Supplied text:
I have a confession. And it’s not something I’m proud of.

Back in November, when the new Twilight movie, New Moon, was coming out, I wrote about how bad I thought the first one was, and how I would not be seeing the second. And how I didn’t want to read the books (for fear of liking them).

I still haven’t read the books.

But Sunday afternoon, after a productive morning, mind you, all I wanted to do was veg out and watch a movie. And I didn’t want to re-watch anything I owned, so I looked on the interwebs. Now, maybe I was influenced by the recent ads showing the release of New Moon to DVD. Maybe I was just feeling particularly in touch with my inner (former?) teen angst. Maybe I just wanted to know if Taylor Lautner‘s abs looked as good as everyone said they did.

Or maybe it was all of the above. Because I spent Sunday afternoon watching New Moon.

There you have it. I caved. I fell to the power of Hollywood and boredom – a lethal combination.

What you need to do:
[1] In the blog post confessing to watching New Moon, what does the writer say they still haven't done?
[2] Write out the part of the New Moon confession post starting at "Back in November, when" and ending at "a lethal combination.".

Entries supplied:
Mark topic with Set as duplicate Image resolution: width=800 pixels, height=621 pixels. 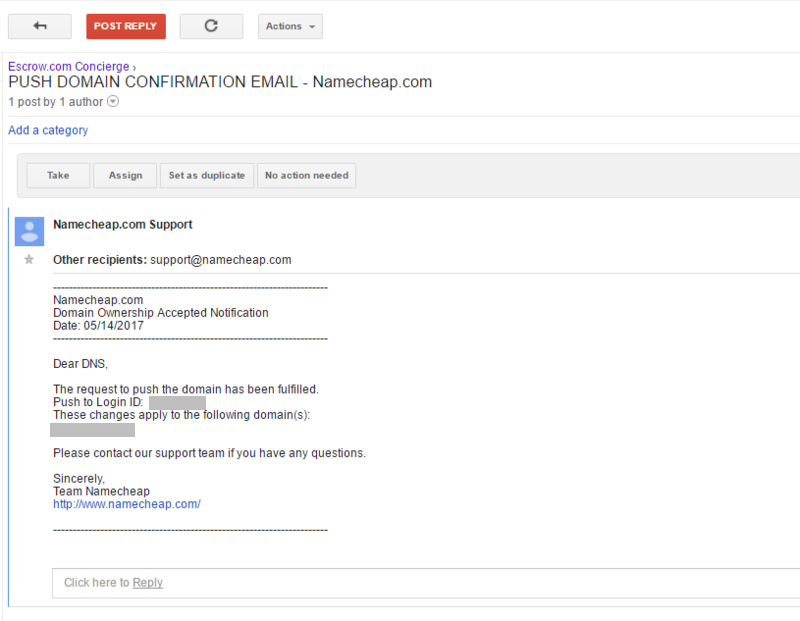coord(206,175)
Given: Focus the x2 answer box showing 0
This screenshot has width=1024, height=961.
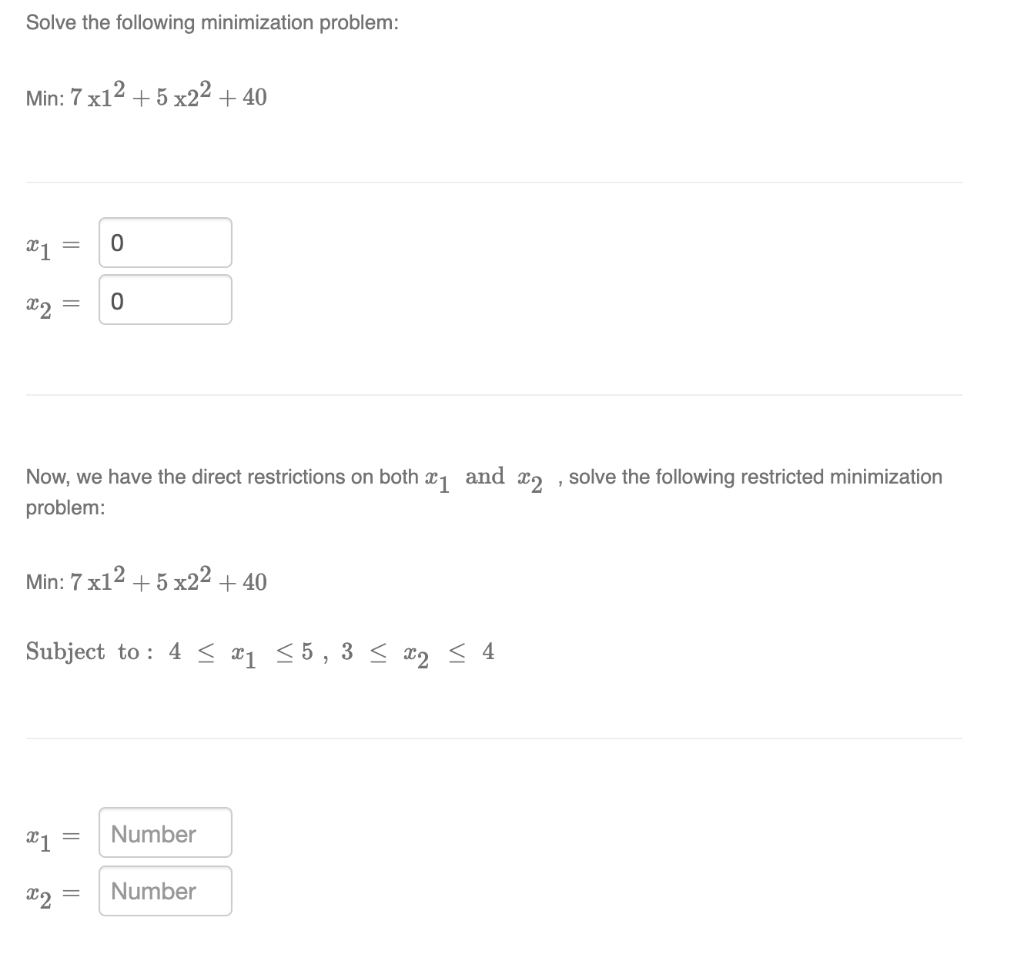Looking at the screenshot, I should [164, 299].
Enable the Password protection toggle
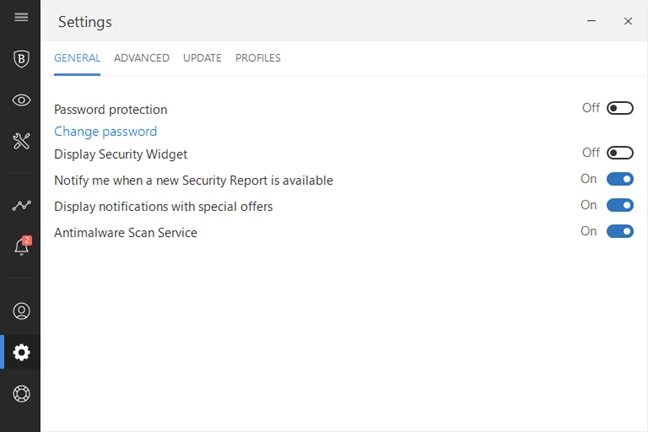 (x=620, y=108)
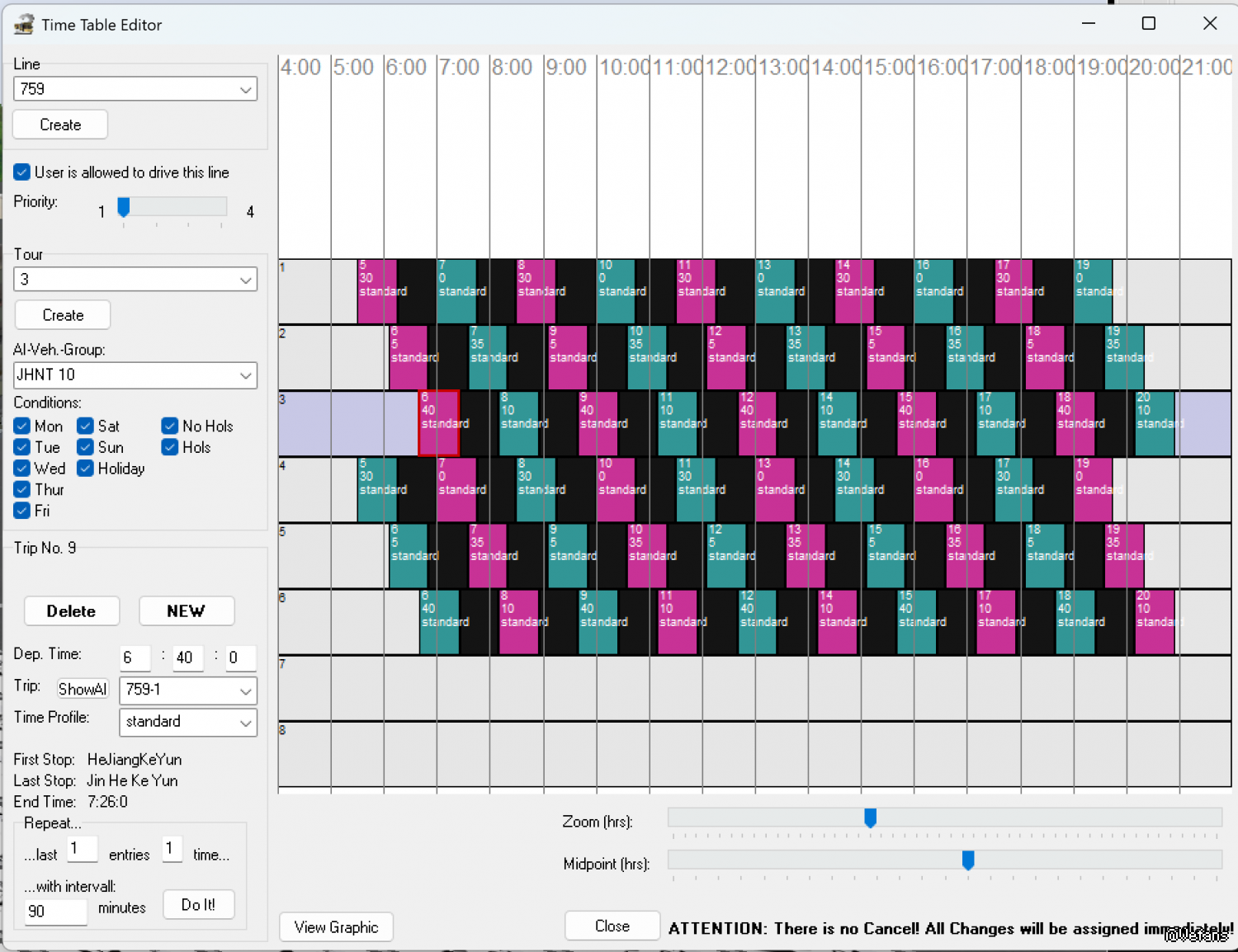Click the 20:10 trip block in tour 6
Image resolution: width=1238 pixels, height=952 pixels.
[x=1155, y=622]
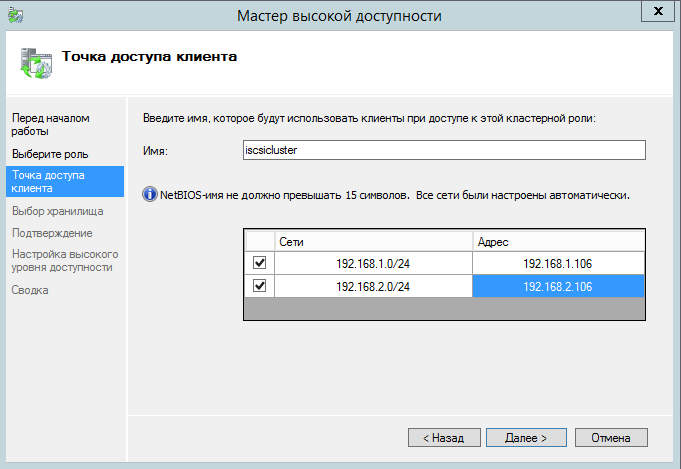Click the 'Сети' column header

click(x=374, y=241)
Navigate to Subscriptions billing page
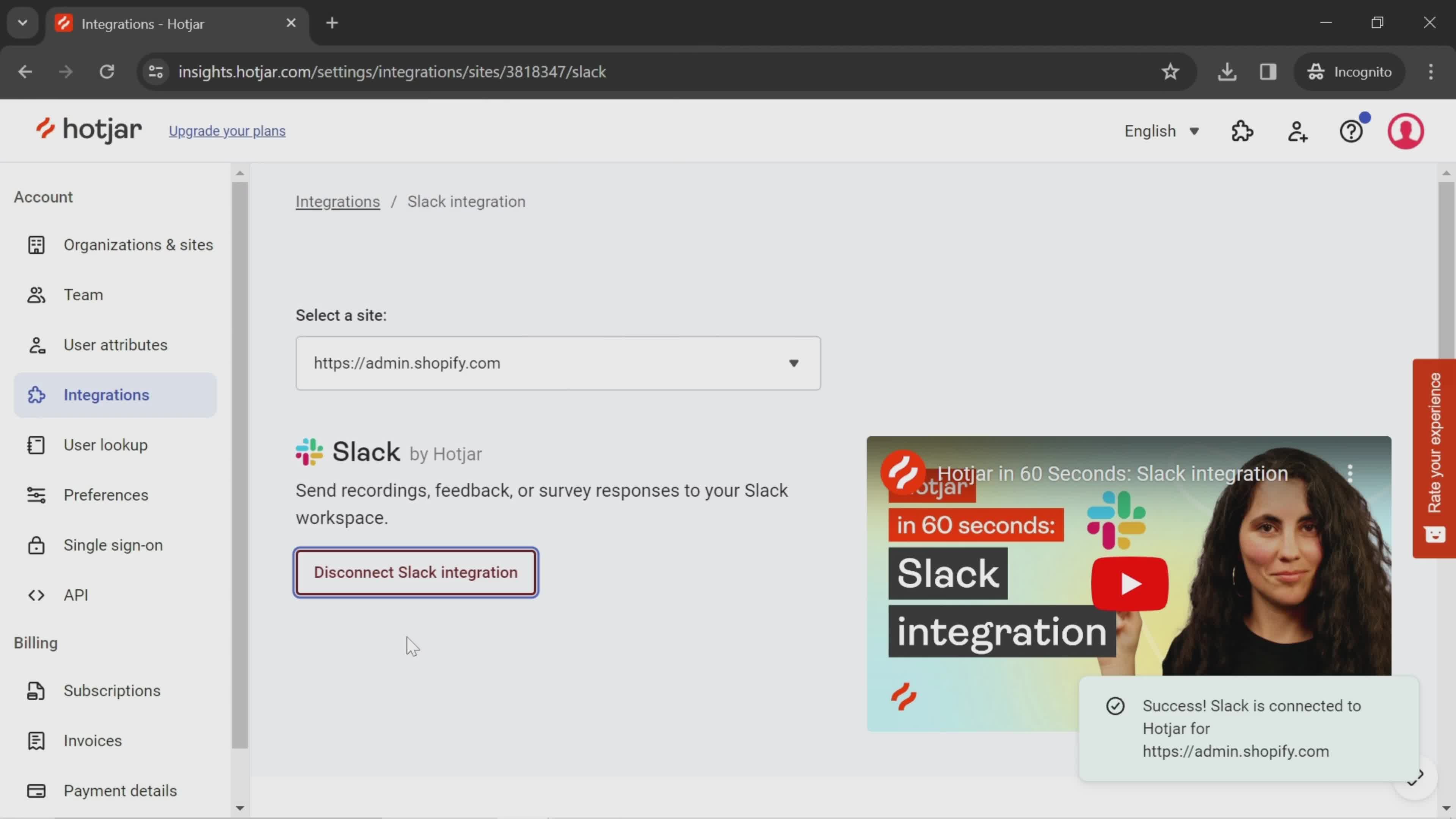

Answers:
[1] Read the Twilight books.

[2]
Back in November, when the new Twilight movie, New Moon, was coming out, I wrote about how bad I thought the first one was, and how I would not be seeing the second. And how I didn’t want to read the books (for fear of liking them).

I still haven’t read the books.

But Sunday afternoon, after a productive morning, mind you, all I wanted to do was veg out and watch a movie. And I didn’t want to re-watch anything I owned, so I looked on the interwebs. Now, maybe I was influenced by the recent ads showing the release of New Moon to DVD. Maybe I was just feeling particularly in touch with my inner (former?) teen angst. Maybe I just wanted to know if Taylor Lautner‘s abs looked as good as everyone said they did.

Or maybe it was all of the above. Because I spent Sunday afternoon watching New Moon.

There you have it. I caved. I fell to the power of Hollywood and boredom – a lethal combination.